------ Supplied records ------

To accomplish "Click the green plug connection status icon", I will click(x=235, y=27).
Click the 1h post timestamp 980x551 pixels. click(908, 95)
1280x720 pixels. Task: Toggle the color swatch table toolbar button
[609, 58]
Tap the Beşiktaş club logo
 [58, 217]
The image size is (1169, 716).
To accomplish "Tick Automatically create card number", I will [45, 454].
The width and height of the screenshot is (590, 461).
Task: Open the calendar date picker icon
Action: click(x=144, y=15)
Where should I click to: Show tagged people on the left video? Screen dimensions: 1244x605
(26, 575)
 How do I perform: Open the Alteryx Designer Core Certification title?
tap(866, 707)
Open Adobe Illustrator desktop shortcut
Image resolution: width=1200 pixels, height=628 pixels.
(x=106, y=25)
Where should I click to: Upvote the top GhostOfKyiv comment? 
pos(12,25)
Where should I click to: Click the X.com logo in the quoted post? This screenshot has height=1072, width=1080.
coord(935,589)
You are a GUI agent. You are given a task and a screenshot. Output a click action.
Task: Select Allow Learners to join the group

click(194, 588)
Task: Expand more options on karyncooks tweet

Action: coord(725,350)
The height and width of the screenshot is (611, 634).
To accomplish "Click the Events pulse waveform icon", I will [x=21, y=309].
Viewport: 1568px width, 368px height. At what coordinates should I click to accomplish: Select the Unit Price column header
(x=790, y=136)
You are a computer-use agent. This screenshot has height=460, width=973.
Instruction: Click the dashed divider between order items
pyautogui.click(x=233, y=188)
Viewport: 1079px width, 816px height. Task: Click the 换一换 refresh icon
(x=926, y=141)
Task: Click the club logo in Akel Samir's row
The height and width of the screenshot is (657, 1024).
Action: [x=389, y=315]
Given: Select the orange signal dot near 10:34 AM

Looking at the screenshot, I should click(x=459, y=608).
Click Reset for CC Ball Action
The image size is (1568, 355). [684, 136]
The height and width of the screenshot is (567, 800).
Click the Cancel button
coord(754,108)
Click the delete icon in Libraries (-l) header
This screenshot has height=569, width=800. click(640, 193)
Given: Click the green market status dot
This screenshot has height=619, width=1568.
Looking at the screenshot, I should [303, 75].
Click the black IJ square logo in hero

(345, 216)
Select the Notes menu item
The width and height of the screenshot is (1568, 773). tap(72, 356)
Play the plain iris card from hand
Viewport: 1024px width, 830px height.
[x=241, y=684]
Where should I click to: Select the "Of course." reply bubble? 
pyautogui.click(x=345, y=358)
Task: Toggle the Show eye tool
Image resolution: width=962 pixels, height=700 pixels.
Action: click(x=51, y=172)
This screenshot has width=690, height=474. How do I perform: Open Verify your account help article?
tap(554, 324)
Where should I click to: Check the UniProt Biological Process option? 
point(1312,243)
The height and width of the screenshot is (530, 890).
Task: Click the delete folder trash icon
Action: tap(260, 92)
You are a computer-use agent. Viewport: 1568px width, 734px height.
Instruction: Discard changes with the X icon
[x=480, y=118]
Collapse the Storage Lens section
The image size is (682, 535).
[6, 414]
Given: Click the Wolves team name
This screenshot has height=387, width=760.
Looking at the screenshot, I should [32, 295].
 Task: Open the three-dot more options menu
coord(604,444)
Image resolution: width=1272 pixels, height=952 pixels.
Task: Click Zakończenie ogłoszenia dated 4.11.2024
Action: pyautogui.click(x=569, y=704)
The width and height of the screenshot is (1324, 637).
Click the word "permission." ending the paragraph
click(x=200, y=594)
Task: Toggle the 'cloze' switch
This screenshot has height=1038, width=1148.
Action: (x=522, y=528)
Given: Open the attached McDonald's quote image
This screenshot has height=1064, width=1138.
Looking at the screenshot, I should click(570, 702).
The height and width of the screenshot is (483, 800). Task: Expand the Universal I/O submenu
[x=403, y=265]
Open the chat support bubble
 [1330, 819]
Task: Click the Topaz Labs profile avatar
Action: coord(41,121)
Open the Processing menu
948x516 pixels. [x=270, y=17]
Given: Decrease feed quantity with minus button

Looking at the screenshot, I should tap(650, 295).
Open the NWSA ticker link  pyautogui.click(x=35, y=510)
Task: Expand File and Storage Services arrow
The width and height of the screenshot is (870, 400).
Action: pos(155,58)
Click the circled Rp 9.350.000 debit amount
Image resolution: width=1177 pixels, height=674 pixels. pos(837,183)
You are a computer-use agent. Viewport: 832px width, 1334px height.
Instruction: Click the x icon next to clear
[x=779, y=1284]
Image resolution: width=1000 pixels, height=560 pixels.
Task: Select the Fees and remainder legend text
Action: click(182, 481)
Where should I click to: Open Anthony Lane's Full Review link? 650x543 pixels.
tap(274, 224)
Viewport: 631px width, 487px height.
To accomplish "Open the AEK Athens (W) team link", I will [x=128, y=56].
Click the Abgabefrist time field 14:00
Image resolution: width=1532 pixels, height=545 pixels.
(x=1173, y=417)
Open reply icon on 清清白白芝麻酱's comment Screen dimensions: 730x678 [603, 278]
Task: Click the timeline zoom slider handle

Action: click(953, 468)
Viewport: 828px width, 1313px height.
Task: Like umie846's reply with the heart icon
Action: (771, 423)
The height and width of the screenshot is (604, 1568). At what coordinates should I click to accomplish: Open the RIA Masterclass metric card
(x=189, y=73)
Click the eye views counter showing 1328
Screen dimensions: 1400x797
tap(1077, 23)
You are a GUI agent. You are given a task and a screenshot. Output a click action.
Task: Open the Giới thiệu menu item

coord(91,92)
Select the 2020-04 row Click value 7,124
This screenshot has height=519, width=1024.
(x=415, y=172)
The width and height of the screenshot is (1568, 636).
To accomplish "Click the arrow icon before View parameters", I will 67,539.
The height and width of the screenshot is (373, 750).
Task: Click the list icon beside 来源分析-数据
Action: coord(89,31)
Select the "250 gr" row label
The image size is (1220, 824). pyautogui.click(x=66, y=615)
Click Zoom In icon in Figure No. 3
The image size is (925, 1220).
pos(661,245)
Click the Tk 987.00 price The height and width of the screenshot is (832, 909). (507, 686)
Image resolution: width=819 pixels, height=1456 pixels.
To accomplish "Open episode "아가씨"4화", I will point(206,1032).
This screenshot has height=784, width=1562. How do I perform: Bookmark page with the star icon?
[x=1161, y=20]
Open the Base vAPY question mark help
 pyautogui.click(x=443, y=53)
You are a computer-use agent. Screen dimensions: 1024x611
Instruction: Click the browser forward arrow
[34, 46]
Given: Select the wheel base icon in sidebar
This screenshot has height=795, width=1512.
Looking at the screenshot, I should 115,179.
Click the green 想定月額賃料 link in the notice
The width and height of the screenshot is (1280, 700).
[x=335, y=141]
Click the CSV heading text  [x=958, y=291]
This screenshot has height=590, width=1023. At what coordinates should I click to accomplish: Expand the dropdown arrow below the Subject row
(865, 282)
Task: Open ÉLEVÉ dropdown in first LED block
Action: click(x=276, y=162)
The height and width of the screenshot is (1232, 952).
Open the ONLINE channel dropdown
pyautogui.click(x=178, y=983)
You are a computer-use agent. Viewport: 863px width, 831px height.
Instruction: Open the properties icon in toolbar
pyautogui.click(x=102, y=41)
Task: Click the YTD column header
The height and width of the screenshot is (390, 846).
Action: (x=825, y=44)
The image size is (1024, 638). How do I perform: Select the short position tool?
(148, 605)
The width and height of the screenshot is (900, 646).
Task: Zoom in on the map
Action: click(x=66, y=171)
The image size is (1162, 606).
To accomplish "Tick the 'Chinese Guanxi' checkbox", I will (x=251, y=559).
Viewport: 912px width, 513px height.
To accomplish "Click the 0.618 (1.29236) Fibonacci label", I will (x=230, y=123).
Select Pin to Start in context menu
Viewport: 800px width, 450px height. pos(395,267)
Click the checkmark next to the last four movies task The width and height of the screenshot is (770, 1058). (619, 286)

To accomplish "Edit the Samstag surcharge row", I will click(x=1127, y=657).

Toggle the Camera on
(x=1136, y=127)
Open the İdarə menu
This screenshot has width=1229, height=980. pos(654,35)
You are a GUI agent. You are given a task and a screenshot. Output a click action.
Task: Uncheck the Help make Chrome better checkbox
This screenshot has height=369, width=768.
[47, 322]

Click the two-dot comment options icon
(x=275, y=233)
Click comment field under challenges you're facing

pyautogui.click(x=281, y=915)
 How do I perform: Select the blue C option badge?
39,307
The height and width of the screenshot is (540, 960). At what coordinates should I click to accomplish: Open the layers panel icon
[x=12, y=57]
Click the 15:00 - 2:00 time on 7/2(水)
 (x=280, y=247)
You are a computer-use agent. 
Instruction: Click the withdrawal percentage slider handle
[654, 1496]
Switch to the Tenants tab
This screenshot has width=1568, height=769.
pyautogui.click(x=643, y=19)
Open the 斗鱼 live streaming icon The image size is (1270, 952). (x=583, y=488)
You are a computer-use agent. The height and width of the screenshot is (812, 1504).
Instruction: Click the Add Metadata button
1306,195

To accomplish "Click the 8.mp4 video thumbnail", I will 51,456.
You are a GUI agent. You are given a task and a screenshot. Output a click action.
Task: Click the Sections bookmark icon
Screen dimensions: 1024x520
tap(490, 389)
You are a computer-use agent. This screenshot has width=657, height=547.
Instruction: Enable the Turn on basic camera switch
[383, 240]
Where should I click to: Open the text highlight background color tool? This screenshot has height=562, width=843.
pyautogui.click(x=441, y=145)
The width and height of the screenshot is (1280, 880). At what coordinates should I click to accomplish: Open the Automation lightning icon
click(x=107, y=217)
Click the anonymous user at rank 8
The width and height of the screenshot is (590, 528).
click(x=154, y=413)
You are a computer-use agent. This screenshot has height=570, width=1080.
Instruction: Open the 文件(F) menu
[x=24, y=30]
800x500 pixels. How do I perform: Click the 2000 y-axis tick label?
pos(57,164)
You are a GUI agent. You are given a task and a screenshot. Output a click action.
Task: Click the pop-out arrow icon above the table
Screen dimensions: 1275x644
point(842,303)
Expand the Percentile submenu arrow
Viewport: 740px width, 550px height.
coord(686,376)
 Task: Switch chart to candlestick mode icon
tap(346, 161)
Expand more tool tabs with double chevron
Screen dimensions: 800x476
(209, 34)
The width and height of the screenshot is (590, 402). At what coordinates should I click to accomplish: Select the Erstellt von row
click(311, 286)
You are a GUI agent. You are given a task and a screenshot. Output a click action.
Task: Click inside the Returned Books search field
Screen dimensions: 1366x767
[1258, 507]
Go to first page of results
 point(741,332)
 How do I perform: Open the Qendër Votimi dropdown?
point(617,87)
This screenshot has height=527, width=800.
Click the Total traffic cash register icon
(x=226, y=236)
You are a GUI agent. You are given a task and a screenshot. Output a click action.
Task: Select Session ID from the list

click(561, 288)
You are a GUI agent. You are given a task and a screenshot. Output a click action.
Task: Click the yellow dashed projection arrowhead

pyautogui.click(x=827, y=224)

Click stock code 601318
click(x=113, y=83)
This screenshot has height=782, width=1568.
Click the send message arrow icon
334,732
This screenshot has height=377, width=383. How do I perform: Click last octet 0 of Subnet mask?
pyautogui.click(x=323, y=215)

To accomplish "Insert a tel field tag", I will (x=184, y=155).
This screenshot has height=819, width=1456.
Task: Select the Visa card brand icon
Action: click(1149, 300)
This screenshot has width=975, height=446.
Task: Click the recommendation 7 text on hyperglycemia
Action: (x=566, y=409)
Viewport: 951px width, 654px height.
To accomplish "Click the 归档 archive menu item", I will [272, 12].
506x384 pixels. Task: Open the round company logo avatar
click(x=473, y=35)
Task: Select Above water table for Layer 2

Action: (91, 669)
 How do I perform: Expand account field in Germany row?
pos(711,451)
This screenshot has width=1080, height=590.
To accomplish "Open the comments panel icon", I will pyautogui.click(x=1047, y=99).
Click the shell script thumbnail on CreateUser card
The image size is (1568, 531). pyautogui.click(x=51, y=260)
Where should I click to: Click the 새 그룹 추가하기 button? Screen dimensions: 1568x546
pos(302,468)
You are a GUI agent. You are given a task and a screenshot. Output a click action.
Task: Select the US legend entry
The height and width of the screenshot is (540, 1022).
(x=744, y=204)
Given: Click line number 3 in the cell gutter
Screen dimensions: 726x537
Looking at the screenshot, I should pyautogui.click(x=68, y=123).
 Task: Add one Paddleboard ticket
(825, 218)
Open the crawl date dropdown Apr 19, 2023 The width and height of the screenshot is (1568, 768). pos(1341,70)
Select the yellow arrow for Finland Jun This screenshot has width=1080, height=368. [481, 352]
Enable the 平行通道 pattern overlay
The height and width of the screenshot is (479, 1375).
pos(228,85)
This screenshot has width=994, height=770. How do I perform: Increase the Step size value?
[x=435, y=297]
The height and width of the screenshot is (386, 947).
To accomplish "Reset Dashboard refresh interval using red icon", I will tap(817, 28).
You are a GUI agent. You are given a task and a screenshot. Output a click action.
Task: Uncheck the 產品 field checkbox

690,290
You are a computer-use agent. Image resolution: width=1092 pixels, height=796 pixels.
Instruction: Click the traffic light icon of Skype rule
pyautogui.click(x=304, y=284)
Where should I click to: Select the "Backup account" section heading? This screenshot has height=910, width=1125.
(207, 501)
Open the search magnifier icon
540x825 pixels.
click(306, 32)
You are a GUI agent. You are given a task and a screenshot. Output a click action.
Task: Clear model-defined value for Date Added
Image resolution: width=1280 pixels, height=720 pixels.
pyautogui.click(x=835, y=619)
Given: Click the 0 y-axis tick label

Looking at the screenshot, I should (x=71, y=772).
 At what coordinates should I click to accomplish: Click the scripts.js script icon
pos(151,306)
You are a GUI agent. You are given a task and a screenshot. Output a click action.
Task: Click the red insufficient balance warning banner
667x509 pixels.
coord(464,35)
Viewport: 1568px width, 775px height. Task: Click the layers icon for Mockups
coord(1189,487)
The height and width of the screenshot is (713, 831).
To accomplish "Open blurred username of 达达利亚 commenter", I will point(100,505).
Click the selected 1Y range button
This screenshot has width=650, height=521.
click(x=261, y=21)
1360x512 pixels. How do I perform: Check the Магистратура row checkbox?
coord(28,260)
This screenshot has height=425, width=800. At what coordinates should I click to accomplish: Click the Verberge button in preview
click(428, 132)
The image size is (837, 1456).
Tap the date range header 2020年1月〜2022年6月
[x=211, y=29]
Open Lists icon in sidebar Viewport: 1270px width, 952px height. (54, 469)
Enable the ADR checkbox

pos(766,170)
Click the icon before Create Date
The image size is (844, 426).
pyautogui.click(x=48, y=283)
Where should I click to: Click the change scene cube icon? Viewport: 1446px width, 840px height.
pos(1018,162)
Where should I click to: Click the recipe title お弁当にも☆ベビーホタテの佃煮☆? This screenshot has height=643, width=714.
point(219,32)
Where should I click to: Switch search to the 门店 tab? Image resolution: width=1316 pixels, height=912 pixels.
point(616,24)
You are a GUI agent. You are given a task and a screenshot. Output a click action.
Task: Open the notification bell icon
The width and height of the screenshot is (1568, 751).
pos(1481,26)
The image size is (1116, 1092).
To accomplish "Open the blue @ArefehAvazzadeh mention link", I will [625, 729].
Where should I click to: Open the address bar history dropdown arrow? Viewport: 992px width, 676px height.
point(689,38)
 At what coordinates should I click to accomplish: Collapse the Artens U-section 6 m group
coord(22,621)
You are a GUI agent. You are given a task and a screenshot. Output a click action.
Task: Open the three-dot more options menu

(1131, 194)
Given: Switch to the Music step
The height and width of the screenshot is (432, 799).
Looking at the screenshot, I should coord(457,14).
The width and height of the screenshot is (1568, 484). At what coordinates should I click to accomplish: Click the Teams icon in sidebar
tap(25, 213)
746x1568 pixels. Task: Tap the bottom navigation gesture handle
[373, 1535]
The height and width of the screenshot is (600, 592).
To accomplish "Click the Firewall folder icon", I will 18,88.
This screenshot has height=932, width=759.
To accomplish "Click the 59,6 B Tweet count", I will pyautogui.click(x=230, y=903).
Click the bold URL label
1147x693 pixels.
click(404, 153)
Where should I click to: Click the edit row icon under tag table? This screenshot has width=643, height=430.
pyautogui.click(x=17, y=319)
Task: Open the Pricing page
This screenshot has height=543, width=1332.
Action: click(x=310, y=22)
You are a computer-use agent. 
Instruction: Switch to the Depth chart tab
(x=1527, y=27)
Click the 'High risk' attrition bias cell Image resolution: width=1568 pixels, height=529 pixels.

------

_What you are asked to do_: Every line of the records in which the string "status" is found should be counted, and only the count returned.

_Exercise solution_: 2